From: David Gibson <david@gibson.dropbear.id.au>
To: Jon Maloy <jmaloy@redhat.com>
Cc: passt-dev@passt.top
Subject: Re: [PATCH v5] udp: support traceroute
Date: Fri, 4 Apr 2025 11:57:58 +1100 [thread overview]
Message-ID: <Z-8uliWIs7YYWCdF@zatzit> (raw)
In-Reply-To: <Z-8ca23ZgeDg9HMc@zatzit>
[-- Attachment #1: Type: text/plain, Size: 10682 bytes --]
On Fri, Apr 04, 2025 at 10:40:27AM +1100, David Gibson wrote:
> On Thu, Apr 03, 2025 at 06:27:06PM -0400, Jon Maloy wrote:
> > Now that ICMP pass-through from socket-to-tap is in place, it is
> > easy to support UDP based traceroute functionality in direction
> > tap-to-socket.
> >
> > We fix that in this commit.
> >
> > Link: https://bugs.passt.top/show_bug.cgi?id=64
> > Signed-off-by: Jon Maloy <jmaloy@redhat.com>
>
> Reviewed-by: David Gibson <david@gibson.dropbear.id.au>
>
> One commont below.
Oh.. wait. I just realised this patch has a weird side effect, for
flows which are initiated from outside, rather than from the guest.
If the flow is initiated from outside, it's maybe a bit unlikely, but
we could still get a non-default TTL from the guest on reply
datagrams. That will trigger this code and alter the socket's TTL.

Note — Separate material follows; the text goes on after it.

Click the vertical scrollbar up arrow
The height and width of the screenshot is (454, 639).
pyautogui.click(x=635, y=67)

But in this case the socket is not a flow specific socket, but the
listening socket which initiated the flow, which could be handling
packets on many flows.
The "cached" TTL is stored per-flow, not per-socket, so we won't look
at the right value when we process datagrams from other flows, so they
may go out with the wrong TTL.
I think the obvious way to address this is to stop using the
"listening" socket to send datagrams for a flow, using a connect()ed
socket instead. We have other reasons to do that too, and I'm working
on implementing that right now.
The question is whether this is a serious enough problem to delay this
until the "both sides connect()ed sockets" change is merged.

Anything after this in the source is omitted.